BIRDING in South Africa’s National Parks

BIRDING in South Africa’s National Parks

by Rob Little, photographs by Maans Booysen
Book review by Johan Rothmann – 2 July 2018

Most ecotourists enjoy visiting South Africa’s National Parks. Some visit these parks to see the Big 5, others to enjoy nature. Avitourists (or traveling birdwatchers as this book explains it) visit our national parks for all of the above, but mostly to enjoy the birds that flock to these protected areas. This book, a first on birding in all of South Africa’s National Parks, will tell you what birds you can expect to see in each of the 19 national parks, and specifically where inside each of the parks.

The parks are grouped into 4 regions: the Northern, Arid, Frontier, and Cape region. A brief description of each region includes the habitat biomes represented in that region, followed by a more detailed description of each park in the region.

A short geographical and history description of each park is followed by the park’s landscape features and associated habitats, before getting to the birds of the park.

The birding section provides information on what bird species occur in the specific park, and which particular areas within the park are most likely the best spots to find sought after birds. Note that this is not a bird identification guide nor a guide explaining bird habits. It only mentions the birds by its common name, with interesting facts about where to find these birds. For each park, a list of “Special birds” is also given. These are typical bucket-list species of the biome that the park represent.

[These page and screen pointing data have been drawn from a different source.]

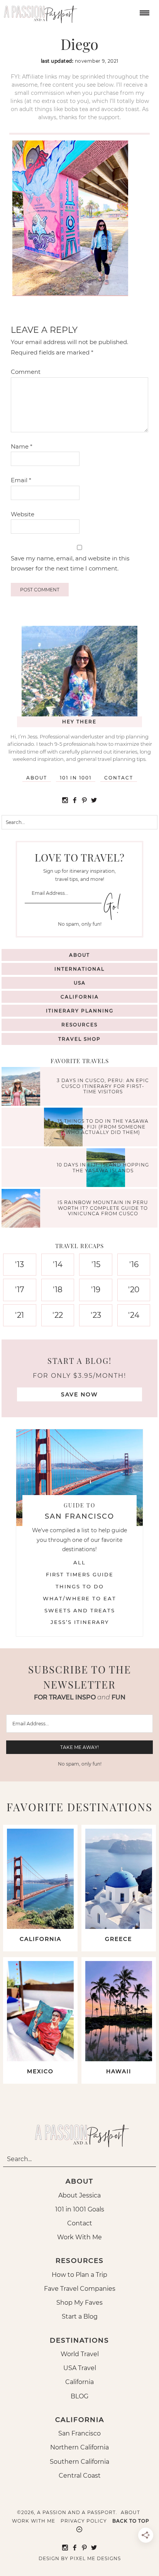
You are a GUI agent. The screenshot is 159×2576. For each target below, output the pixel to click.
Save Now (79, 1394)
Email (21, 480)
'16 (134, 1264)
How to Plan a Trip (79, 2274)
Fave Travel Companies (79, 2288)
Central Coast (80, 2475)
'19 (95, 1289)
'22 (57, 1315)
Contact (118, 778)
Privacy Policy (84, 2521)
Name (21, 446)
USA (80, 983)
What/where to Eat (79, 1598)
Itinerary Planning (79, 1011)
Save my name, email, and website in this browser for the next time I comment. (70, 563)
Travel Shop (79, 1039)
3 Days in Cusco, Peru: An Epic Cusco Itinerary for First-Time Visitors (103, 1086)
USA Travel (79, 2368)
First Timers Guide (79, 1574)
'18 (58, 1289)
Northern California (79, 2447)
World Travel (80, 2354)
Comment (26, 371)
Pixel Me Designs (95, 2558)
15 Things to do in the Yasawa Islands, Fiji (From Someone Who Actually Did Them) (103, 1127)
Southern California (79, 2461)
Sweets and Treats (79, 1610)
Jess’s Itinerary (80, 1622)
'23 (96, 1315)
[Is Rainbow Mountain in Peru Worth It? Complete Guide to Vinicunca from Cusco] (23, 1209)
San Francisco (79, 2433)
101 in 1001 (75, 778)
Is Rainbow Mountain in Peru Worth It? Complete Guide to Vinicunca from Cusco (103, 1208)
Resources (79, 1025)
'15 (95, 1264)
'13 (19, 1264)
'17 (19, 1289)
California (80, 997)
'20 (133, 1289)
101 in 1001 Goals (79, 2209)
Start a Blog (80, 2316)
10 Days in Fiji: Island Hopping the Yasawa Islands (103, 1167)
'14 (58, 1264)
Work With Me (79, 2237)
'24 (133, 1315)
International (79, 969)
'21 (19, 1315)
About (36, 778)
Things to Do (80, 1586)
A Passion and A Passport (38, 11)
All (79, 1562)
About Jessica (79, 2195)
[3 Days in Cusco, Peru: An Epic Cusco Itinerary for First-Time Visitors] (23, 1087)
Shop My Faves (79, 2302)
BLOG (79, 2396)
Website (22, 514)
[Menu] (143, 12)
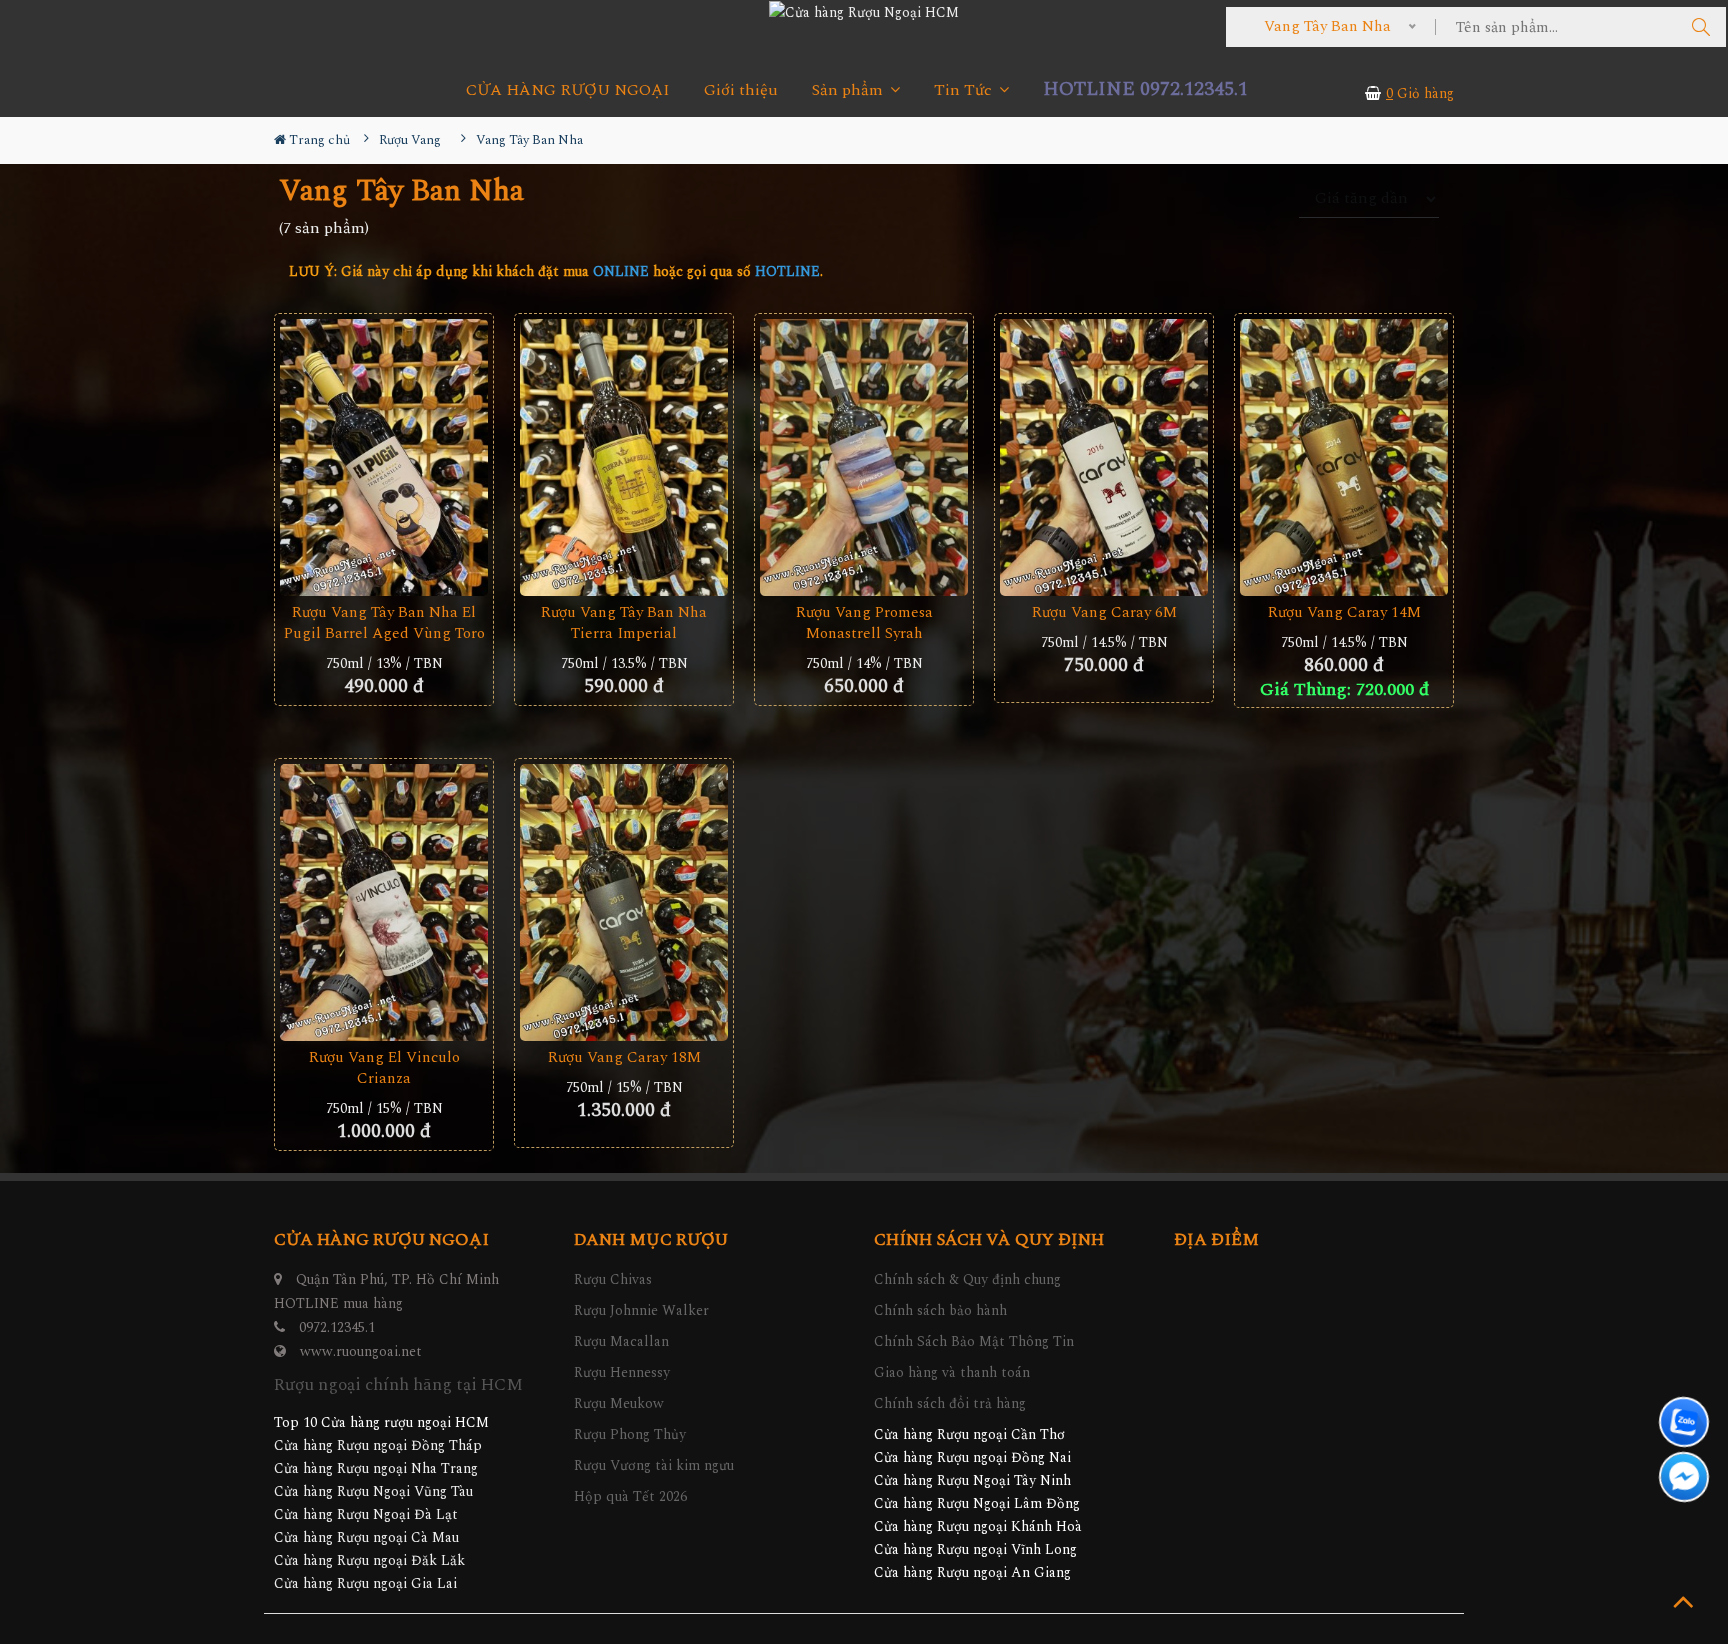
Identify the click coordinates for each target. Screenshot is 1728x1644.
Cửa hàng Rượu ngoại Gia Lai (365, 1583)
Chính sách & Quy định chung (967, 1279)
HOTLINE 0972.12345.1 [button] (1145, 89)
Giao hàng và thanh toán (952, 1372)
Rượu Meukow (619, 1403)
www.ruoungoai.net (361, 1351)
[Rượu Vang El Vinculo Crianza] (384, 903)
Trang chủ (318, 140)
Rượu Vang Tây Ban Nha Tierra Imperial (624, 623)
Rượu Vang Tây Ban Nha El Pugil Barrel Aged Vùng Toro (384, 623)
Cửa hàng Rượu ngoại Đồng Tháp (378, 1445)
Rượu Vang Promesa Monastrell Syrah (864, 623)
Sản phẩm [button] (849, 90)
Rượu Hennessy (622, 1372)
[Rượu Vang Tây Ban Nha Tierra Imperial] (624, 458)
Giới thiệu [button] (741, 90)
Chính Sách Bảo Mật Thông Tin (974, 1341)
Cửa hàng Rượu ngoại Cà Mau (366, 1537)
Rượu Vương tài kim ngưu (654, 1465)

A well presented map for each of the national parks fits onto a single page. This provides a nice overview of the park and indicates the park’s major roads and accommodation facilities.

No index of bird species mentioned in the book is provided. There is a bird species list in the back of the book, indicating which birds can be found in which parks, and their residential/endemic status. However, there is no common, logical sequence to this list. The author mentions that the sequence of the list is “largely according to that of SASOL Birds of Southern Africa for ease of reference to a standard field guide”. That means a second identification book is required to search for a specific bird.
This species list in table form discloses interesting trivia. As an example, I learnt that the Black-shouldered Kite occurs in all our national parks except the Richtersveld National Park.

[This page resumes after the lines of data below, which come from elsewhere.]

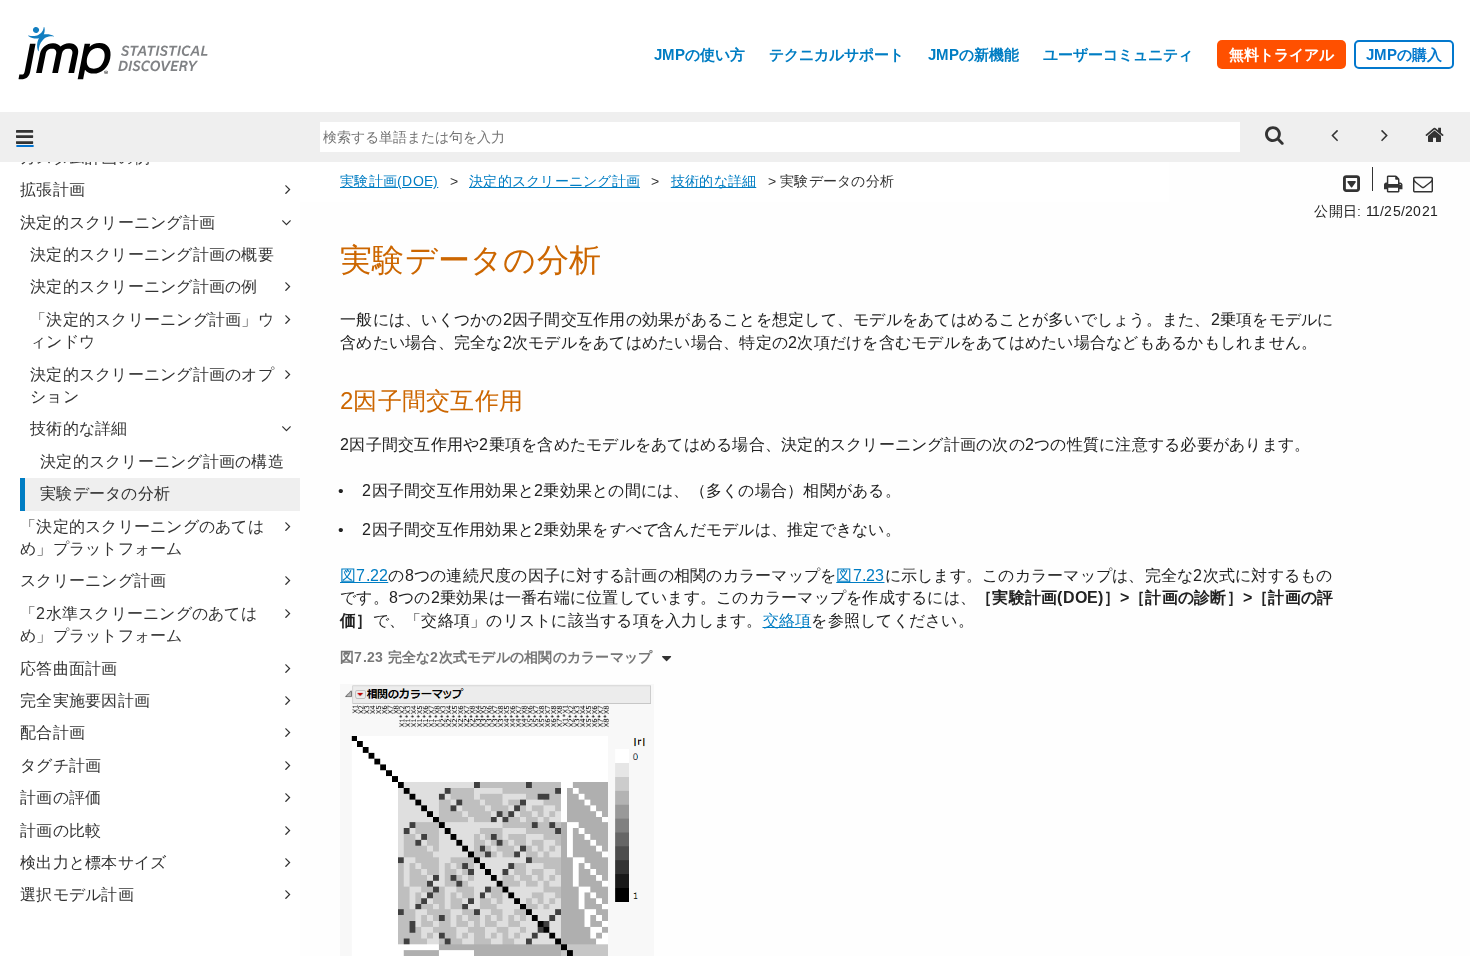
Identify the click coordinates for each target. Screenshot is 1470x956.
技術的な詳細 (79, 428)
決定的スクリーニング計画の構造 (162, 461)
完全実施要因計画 (85, 700)
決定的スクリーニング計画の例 (144, 286)
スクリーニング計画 (93, 580)
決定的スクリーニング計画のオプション (152, 385)
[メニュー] (25, 137)
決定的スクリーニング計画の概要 (152, 254)
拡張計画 (52, 189)
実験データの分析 (105, 493)
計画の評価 (60, 797)
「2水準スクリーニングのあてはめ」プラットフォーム (138, 624)
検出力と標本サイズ (93, 862)
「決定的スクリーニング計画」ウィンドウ (152, 330)
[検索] (1275, 137)
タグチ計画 (60, 765)
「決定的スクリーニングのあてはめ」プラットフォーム (142, 537)
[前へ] (1335, 137)
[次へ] (1385, 137)
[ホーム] (1435, 137)
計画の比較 (60, 830)
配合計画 (52, 732)
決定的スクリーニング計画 (117, 222)
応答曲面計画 (69, 668)
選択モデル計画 (77, 894)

The author, Dr Rob Little, began his career in conservation as a Forester as long ago as in 1974. Since then he held several positions including co-ordinator of the Gamebird Research Programme at the Percy FitzPatrick Institute of African Ornithology, University of Cape Town, director of conservation at WWF South Africa, manager of the DST-NRF Centre of Excellence (CoE) at the Fitztitute. During this time he published a number of papers and books, including Terrestrial Gamebirds & Snipes of Africa, and Gamebirds of Southern Africa.

More than 100 beautiful photographs of birds are spread throughout the book. All photographs were supplied by Maans Booysen. Previously a farmer in the North West Province on a farm which was incorporated into what is now Madikwe Game Reserve, he is an expert bird guide having lead birding groups to Botswana, Mozambique, Namibia, South Africa, Zimbabwe and Zambia. Maans’ personal list of South African bird species tallies 894 of which he has photographed 885.
This is a nice addition to the book collection of birders who already have identification field guides. I will definitely make sure this handy book is in my suitcase next time I visit any of our National Parks.

Birding in South Africa’s National Parks – by Rob Little and photographs by Maans Booysen
First published and released: July 2018
The book has 205 pages with a flexible, soft cover.